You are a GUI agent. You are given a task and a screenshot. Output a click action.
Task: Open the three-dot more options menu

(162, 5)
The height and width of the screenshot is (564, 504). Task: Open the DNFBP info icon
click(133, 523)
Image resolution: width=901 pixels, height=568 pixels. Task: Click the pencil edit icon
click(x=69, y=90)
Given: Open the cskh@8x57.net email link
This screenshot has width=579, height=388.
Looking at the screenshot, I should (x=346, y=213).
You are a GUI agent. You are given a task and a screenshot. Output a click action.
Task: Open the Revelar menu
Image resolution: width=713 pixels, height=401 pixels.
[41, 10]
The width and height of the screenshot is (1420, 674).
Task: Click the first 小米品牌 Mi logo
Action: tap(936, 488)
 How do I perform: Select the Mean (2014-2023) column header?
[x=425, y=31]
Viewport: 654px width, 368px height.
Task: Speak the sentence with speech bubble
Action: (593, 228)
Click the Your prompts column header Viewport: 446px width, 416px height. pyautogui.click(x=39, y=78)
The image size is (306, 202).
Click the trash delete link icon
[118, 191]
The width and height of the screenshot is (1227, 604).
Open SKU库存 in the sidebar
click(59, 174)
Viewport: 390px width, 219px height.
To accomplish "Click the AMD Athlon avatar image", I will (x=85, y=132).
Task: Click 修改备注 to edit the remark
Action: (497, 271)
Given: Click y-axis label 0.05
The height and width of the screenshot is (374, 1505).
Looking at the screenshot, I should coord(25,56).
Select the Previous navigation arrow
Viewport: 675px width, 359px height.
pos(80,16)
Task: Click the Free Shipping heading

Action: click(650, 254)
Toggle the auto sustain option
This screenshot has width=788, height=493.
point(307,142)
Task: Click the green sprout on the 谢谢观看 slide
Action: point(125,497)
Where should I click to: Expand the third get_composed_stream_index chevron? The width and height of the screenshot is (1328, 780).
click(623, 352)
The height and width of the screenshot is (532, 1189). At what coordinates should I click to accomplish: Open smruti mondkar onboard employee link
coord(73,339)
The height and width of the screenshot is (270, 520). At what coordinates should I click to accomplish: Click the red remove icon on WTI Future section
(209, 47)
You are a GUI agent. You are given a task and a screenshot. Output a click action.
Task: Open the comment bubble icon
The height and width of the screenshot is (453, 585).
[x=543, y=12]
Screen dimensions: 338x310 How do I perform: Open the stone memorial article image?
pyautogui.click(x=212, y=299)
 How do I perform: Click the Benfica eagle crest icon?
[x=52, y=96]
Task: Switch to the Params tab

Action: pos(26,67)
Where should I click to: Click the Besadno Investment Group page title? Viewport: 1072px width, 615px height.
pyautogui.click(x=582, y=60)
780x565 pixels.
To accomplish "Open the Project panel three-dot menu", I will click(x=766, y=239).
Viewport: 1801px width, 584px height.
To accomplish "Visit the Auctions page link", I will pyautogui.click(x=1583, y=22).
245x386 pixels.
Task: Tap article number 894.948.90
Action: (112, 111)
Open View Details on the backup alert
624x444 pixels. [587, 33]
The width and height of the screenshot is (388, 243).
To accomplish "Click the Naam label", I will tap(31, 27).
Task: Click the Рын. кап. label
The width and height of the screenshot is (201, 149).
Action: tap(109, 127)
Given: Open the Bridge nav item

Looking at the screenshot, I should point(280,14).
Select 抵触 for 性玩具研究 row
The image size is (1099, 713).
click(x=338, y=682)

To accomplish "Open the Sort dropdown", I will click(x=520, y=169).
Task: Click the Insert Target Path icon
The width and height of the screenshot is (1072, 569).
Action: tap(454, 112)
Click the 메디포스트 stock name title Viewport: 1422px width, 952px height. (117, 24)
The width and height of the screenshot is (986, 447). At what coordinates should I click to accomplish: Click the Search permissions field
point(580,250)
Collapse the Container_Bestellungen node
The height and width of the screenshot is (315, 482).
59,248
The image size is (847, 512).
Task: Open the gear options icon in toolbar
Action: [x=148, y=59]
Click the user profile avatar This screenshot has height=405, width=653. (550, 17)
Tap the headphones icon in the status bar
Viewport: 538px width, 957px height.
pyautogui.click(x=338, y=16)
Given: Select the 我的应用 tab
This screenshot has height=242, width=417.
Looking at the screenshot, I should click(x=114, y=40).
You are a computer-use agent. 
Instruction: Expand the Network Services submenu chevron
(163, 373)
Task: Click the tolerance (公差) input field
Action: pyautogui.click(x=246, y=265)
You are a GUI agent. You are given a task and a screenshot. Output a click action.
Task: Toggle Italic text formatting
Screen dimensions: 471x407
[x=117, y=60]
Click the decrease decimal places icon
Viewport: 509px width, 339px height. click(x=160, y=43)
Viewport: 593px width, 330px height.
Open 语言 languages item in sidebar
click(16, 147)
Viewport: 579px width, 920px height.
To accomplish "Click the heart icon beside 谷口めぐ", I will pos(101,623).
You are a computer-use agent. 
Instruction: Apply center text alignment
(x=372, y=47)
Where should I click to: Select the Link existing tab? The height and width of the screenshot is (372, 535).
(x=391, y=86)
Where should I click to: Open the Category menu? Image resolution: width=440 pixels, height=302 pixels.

**Task requirements:**
Could you restate the listing above word for word?

**Task response:**
You are a GUI agent. You are given a task and a screenshot. Output a click action.
Task: Open the three-dot more options menu

(162, 5)
The height and width of the screenshot is (564, 504). Task: Open the DNFBP info icon
click(133, 523)
Image resolution: width=901 pixels, height=568 pixels. Task: Click the pencil edit icon
click(x=69, y=90)
Given: Open the cskh@8x57.net email link
This screenshot has width=579, height=388.
Looking at the screenshot, I should (x=346, y=213).
You are a GUI agent. You are given a task and a screenshot. Output a click action.
Task: Open the Revelar menu
Image resolution: width=713 pixels, height=401 pixels.
[41, 10]
The width and height of the screenshot is (1420, 674).
Task: Click the first 小米品牌 Mi logo
Action: tap(936, 488)
 How do I perform: Select the Mean (2014-2023) column header?
[x=425, y=31]
Viewport: 654px width, 368px height.
Task: Speak the sentence with speech bubble
Action: (593, 228)
Click the Your prompts column header Viewport: 446px width, 416px height. pyautogui.click(x=39, y=78)
The image size is (306, 202).
Click the trash delete link icon
[118, 191]
The width and height of the screenshot is (1227, 604).
Open SKU库存 in the sidebar
click(59, 174)
Viewport: 390px width, 219px height.
To accomplish "Click the AMD Athlon avatar image", I will (x=85, y=132).
Task: Click 修改备注 to edit the remark
Action: (497, 271)
Given: Click y-axis label 0.05
The height and width of the screenshot is (374, 1505).
Looking at the screenshot, I should coord(25,56).
Select the Previous navigation arrow
Viewport: 675px width, 359px height.
pos(80,16)
Task: Click the Free Shipping heading

Action: click(650, 254)
Toggle the auto sustain option
This screenshot has width=788, height=493.
point(307,142)
Task: Click the green sprout on the 谢谢观看 slide
Action: point(125,497)
Where should I click to: Expand the third get_composed_stream_index chevron? The width and height of the screenshot is (1328, 780).
click(623, 352)
The height and width of the screenshot is (532, 1189). At what coordinates should I click to accomplish: Open smruti mondkar onboard employee link
coord(73,339)
The height and width of the screenshot is (270, 520). At what coordinates should I click to accomplish: Click the red remove icon on WTI Future section
(209, 47)
You are a GUI agent. You are given a task and a screenshot. Output a click action.
Task: Open the comment bubble icon
The height and width of the screenshot is (453, 585).
[x=543, y=12]
Screen dimensions: 338x310 How do I perform: Open the stone memorial article image?
pyautogui.click(x=212, y=299)
 How do I perform: Click the Benfica eagle crest icon?
[x=52, y=96]
Task: Switch to the Params tab

Action: pos(26,67)
Where should I click to: Click the Besadno Investment Group page title? Viewport: 1072px width, 615px height.
pyautogui.click(x=582, y=60)
780x565 pixels.
To accomplish "Open the Project panel three-dot menu", I will click(x=766, y=239).
Viewport: 1801px width, 584px height.
To accomplish "Visit the Auctions page link", I will pyautogui.click(x=1583, y=22).
245x386 pixels.
Task: Tap article number 894.948.90
Action: (112, 111)
Open View Details on the backup alert
624x444 pixels. [587, 33]
The width and height of the screenshot is (388, 243).
To accomplish "Click the Naam label", I will tap(31, 27).
Task: Click the Рын. кап. label
The width and height of the screenshot is (201, 149).
Action: tap(109, 127)
Given: Open the Bridge nav item

Looking at the screenshot, I should point(280,14).
Select 抵触 for 性玩具研究 row
The image size is (1099, 713).
click(x=338, y=682)

To accomplish "Open the Sort dropdown", I will click(x=520, y=169).
Task: Click the Insert Target Path icon
The width and height of the screenshot is (1072, 569).
Action: tap(454, 112)
Click the 메디포스트 stock name title Viewport: 1422px width, 952px height. (117, 24)
The width and height of the screenshot is (986, 447). At what coordinates should I click to accomplish: Click the Search permissions field
point(580,250)
Collapse the Container_Bestellungen node
The height and width of the screenshot is (315, 482).
59,248
The image size is (847, 512).
Task: Open the gear options icon in toolbar
Action: [x=148, y=59]
Click the user profile avatar This screenshot has height=405, width=653. (550, 17)
Tap the headphones icon in the status bar
Viewport: 538px width, 957px height.
pyautogui.click(x=338, y=16)
Given: Select the 我的应用 tab
This screenshot has height=242, width=417.
Looking at the screenshot, I should click(x=114, y=40).
You are a computer-use agent. 
Instruction: Expand the Network Services submenu chevron
(163, 373)
Task: Click the tolerance (公差) input field
Action: pyautogui.click(x=246, y=265)
You are a GUI agent. You are given a task and a screenshot. Output a click action.
Task: Toggle Italic text formatting
Screen dimensions: 471x407
[x=117, y=60]
Click the decrease decimal places icon
Viewport: 509px width, 339px height. click(x=160, y=43)
Viewport: 593px width, 330px height.
Open 语言 languages item in sidebar
click(16, 147)
Viewport: 579px width, 920px height.
To accomplish "Click the heart icon beside 谷口めぐ", I will pos(101,623).
You are a computer-use agent. 
Instruction: Apply center text alignment
(x=372, y=47)
Where should I click to: Select the Link existing tab? The height and width of the screenshot is (372, 535).
(x=391, y=86)
Where should I click to: Open the Category menu? Image resolution: width=440 pixels, height=302 pixels.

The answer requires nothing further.